**TASK DESCRIPTION**
Please turn all of the data below into a numbered list with one line per item. Skip blank lines and leave the pictures out of your answer.

[Excerpt from a dataset]
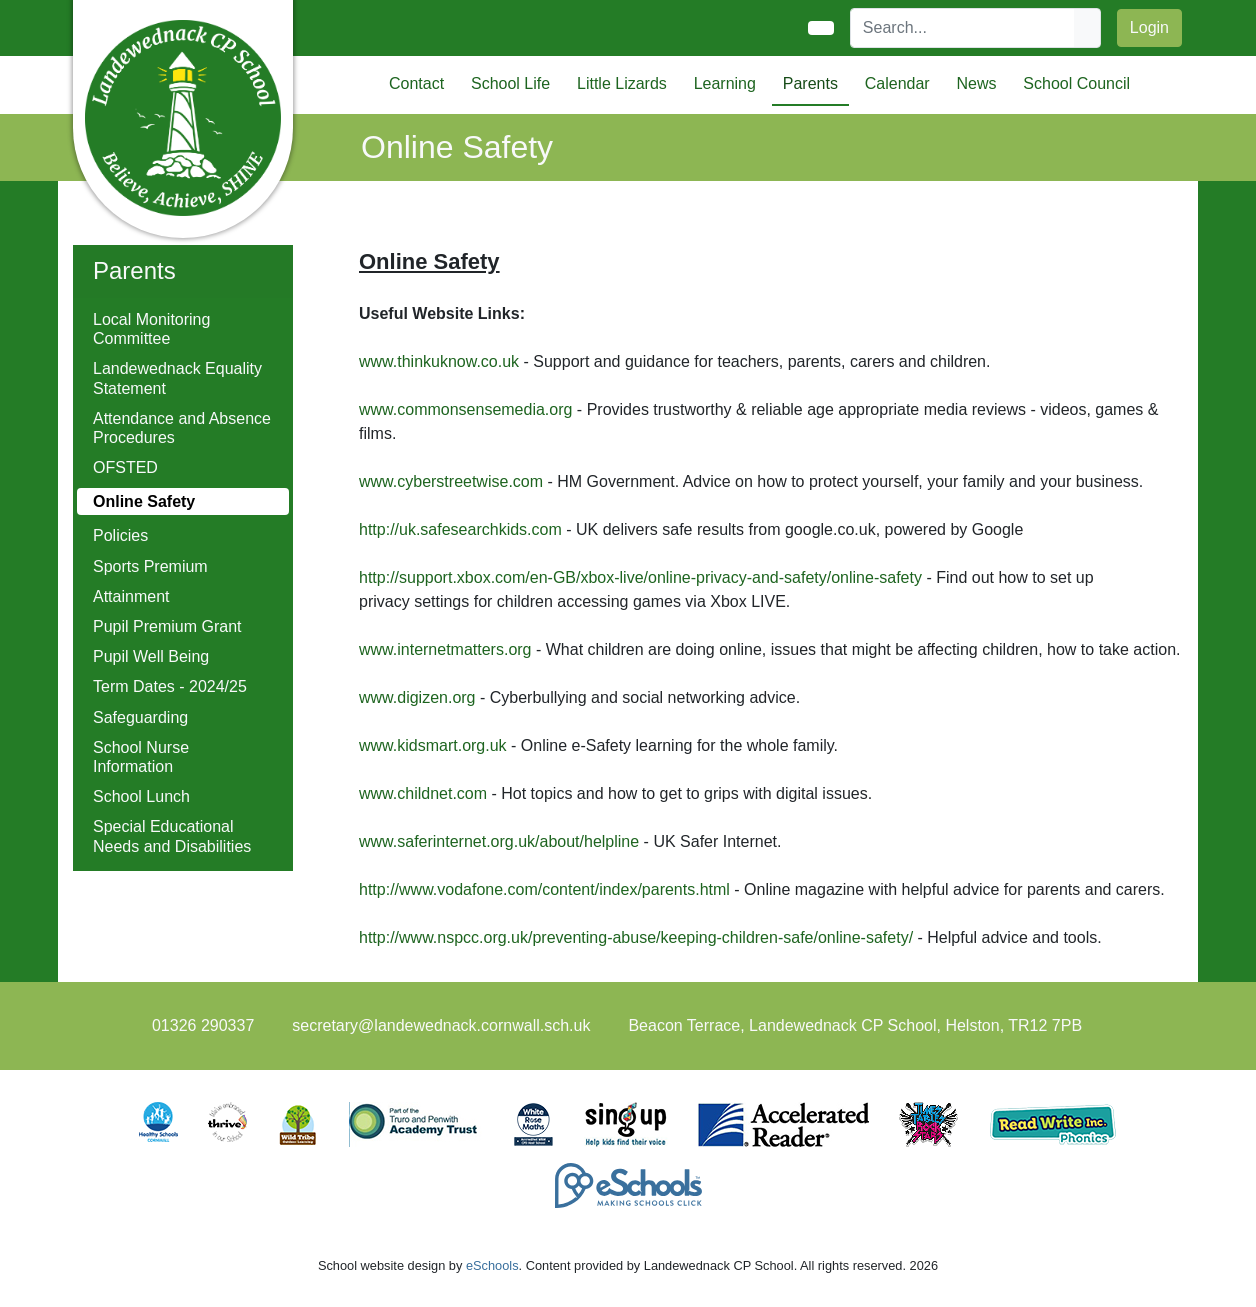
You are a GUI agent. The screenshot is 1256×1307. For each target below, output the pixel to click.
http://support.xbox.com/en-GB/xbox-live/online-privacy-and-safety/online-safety (640, 577)
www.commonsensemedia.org (465, 409)
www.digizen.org (417, 697)
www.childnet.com (423, 793)
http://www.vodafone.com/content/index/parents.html (544, 889)
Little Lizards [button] (622, 83)
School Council (1076, 83)
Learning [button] (725, 83)
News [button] (976, 83)
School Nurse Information (141, 757)
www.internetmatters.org (445, 649)
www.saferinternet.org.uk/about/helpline (499, 841)
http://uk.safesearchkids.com (462, 529)
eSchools (492, 1265)
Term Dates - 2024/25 (170, 686)
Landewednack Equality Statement (177, 378)
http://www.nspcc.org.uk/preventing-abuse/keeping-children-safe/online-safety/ (636, 937)
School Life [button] (510, 83)
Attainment (131, 596)
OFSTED (125, 467)
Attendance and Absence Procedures (182, 428)
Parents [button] (810, 83)
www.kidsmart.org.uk (433, 745)
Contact (416, 83)
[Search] (963, 28)
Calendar (897, 83)
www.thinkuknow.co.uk (439, 361)
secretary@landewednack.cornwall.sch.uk (441, 1025)
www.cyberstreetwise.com (451, 481)
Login (1149, 27)
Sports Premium (150, 566)
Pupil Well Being (151, 656)
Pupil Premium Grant (167, 626)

**SOLUTION FOR THIS EXERCISE**
1. You are a GUI agent. The screenshot is 1256×1307. For each target below, output the pixel to click.
2. http://support.xbox.com/en-GB/xbox-live/online-privacy-and-safety/online-safety (640, 577)
3. www.commonsensemedia.org (465, 409)
4. www.digizen.org (417, 697)
5. www.childnet.com (423, 793)
6. http://www.vodafone.com/content/index/parents.html (544, 889)
7. Little Lizards [button] (622, 83)
8. School Council (1076, 83)
9. Learning [button] (725, 83)
10. News [button] (976, 83)
11. School Nurse Information (141, 757)
12. www.internetmatters.org (445, 649)
13. www.saferinternet.org.uk/about/helpline (499, 841)
14. http://uk.safesearchkids.com (462, 529)
15. eSchools (492, 1265)
16. Term Dates - 2024/25 (170, 686)
17. Landewednack Equality Statement (177, 378)
18. http://www.nspcc.org.uk/preventing-abuse/keeping-children-safe/online-safety/ (636, 937)
19. School Life [button] (510, 83)
20. Attainment (131, 596)
21. OFSTED (125, 467)
22. Attendance and Absence Procedures (182, 428)
23. Parents [button] (810, 83)
24. www.kidsmart.org.uk (433, 745)
25. Contact (416, 83)
26. [Search] (963, 28)
27. Calendar (897, 83)
28. www.thinkuknow.co.uk (439, 361)
29. secretary@landewednack.cornwall.sch.uk (441, 1025)
30. www.cyberstreetwise.com (451, 481)
31. Login (1149, 27)
32. Sports Premium (150, 566)
33. Pupil Well Being (151, 656)
34. Pupil Premium Grant (167, 626)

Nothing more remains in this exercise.